Task description – An exact transcription of all the data is required, with every image removed.

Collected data
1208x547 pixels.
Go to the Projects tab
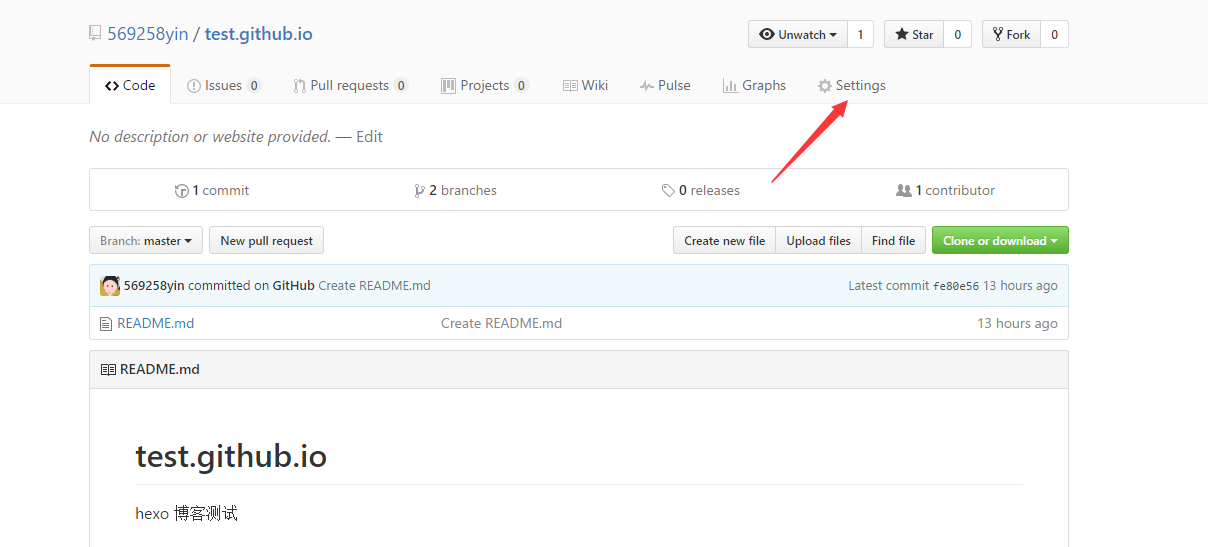[x=484, y=86]
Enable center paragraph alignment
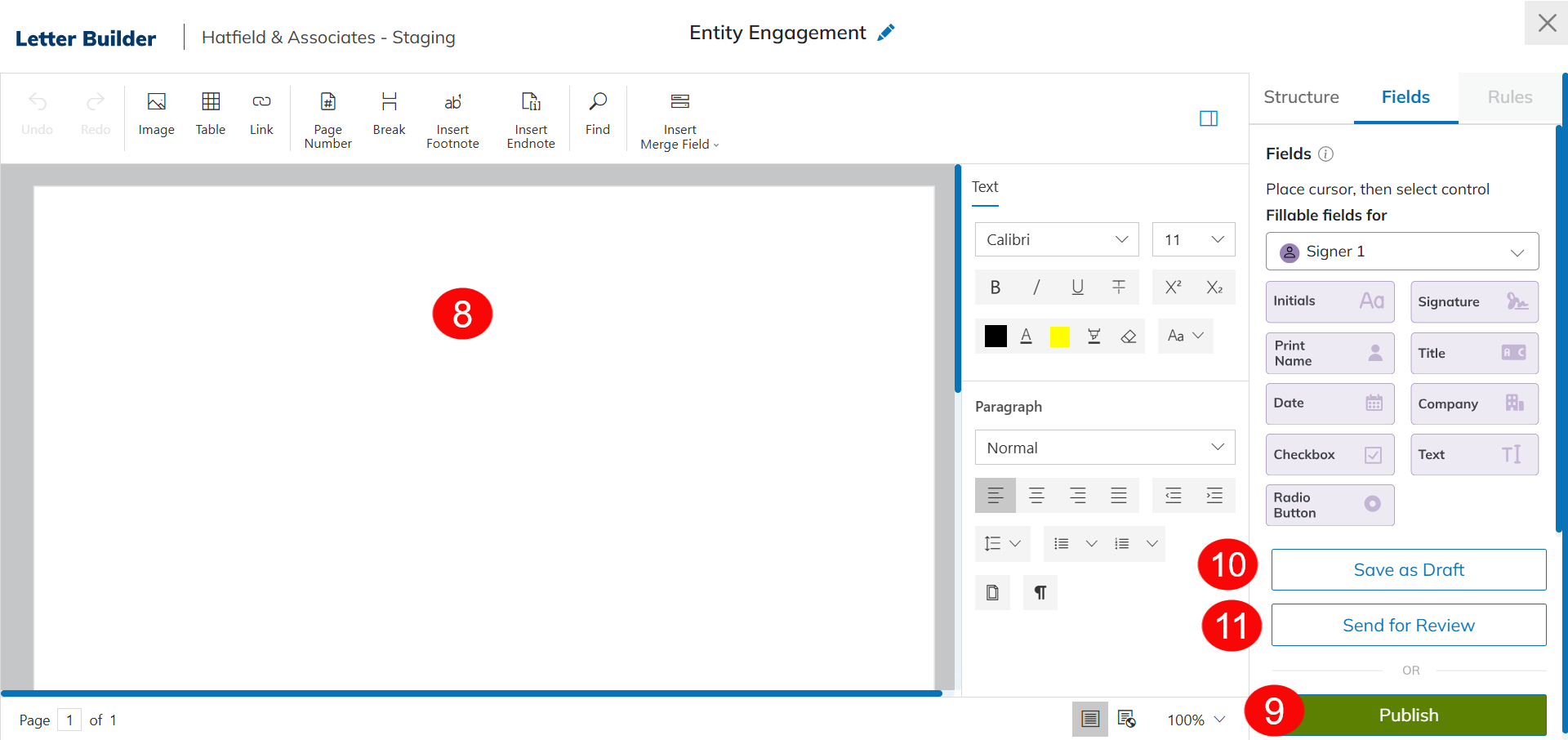 (x=1036, y=496)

Answer for the task –
1208x547 pixels.
Go to the Projects tab
[x=484, y=86]
Enable center paragraph alignment
 (x=1036, y=496)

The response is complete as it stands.